# [Exercise objective]
Below are several records. Retype exactly those lines running from the one with "Sepetim (140, 2272)" through the one with "zoomici (914, 400)", end lines included, and no others.

───── Dataset ─────

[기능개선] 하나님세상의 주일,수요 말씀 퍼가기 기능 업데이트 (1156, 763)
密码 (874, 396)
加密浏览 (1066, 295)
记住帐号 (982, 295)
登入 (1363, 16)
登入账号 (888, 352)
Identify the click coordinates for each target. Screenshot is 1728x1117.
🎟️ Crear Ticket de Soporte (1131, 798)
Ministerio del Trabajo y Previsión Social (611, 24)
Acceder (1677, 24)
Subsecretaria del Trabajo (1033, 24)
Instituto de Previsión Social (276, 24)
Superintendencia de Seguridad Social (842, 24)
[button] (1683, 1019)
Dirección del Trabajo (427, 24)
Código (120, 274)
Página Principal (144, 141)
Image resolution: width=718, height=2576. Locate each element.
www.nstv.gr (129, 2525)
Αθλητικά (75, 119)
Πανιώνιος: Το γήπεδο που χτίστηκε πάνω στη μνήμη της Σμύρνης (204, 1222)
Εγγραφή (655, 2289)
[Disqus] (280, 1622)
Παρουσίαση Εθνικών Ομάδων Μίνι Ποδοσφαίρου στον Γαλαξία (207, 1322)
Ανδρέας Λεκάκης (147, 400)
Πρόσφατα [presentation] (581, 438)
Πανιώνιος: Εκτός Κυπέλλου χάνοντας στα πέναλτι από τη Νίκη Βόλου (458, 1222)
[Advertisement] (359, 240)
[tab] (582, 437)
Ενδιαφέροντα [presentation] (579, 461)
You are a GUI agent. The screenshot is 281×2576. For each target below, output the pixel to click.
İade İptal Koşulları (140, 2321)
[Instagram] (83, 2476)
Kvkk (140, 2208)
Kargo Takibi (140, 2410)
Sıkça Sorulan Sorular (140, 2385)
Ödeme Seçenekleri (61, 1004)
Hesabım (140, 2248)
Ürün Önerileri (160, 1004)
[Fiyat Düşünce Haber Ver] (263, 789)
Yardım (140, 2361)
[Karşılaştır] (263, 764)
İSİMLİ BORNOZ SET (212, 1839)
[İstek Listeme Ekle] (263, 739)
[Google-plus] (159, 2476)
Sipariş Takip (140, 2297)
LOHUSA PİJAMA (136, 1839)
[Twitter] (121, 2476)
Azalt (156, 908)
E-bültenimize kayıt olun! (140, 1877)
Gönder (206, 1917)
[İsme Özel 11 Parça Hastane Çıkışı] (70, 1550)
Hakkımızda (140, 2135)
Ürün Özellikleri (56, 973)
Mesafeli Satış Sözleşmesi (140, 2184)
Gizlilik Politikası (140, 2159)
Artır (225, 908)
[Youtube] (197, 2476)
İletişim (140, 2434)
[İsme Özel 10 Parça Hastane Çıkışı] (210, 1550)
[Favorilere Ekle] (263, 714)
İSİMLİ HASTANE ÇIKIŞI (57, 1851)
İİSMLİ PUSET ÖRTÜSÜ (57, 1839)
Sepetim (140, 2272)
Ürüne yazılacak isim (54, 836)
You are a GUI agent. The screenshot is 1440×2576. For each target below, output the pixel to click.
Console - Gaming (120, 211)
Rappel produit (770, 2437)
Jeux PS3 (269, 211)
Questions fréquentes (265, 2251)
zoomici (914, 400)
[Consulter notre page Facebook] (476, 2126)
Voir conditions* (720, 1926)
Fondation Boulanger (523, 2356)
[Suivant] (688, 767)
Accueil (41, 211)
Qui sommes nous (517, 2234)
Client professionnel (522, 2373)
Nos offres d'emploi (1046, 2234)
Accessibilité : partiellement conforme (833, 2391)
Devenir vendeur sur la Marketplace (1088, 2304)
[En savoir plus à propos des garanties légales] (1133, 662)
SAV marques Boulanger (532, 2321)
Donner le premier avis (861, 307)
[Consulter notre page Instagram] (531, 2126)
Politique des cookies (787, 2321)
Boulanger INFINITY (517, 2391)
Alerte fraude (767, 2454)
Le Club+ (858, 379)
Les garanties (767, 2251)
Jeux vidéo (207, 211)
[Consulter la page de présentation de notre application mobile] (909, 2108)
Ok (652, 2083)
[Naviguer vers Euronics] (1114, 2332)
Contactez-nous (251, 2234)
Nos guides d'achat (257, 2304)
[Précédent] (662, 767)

─────

# [Output]
Sepetim (140, 2272)
Ürüne yazılacak isim (54, 836)
You are a GUI agent. The screenshot is 1440×2576. For each target below, output the pixel to click.
Console - Gaming (120, 211)
Rappel produit (770, 2437)
Jeux PS3 (269, 211)
Questions fréquentes (265, 2251)
zoomici (914, 400)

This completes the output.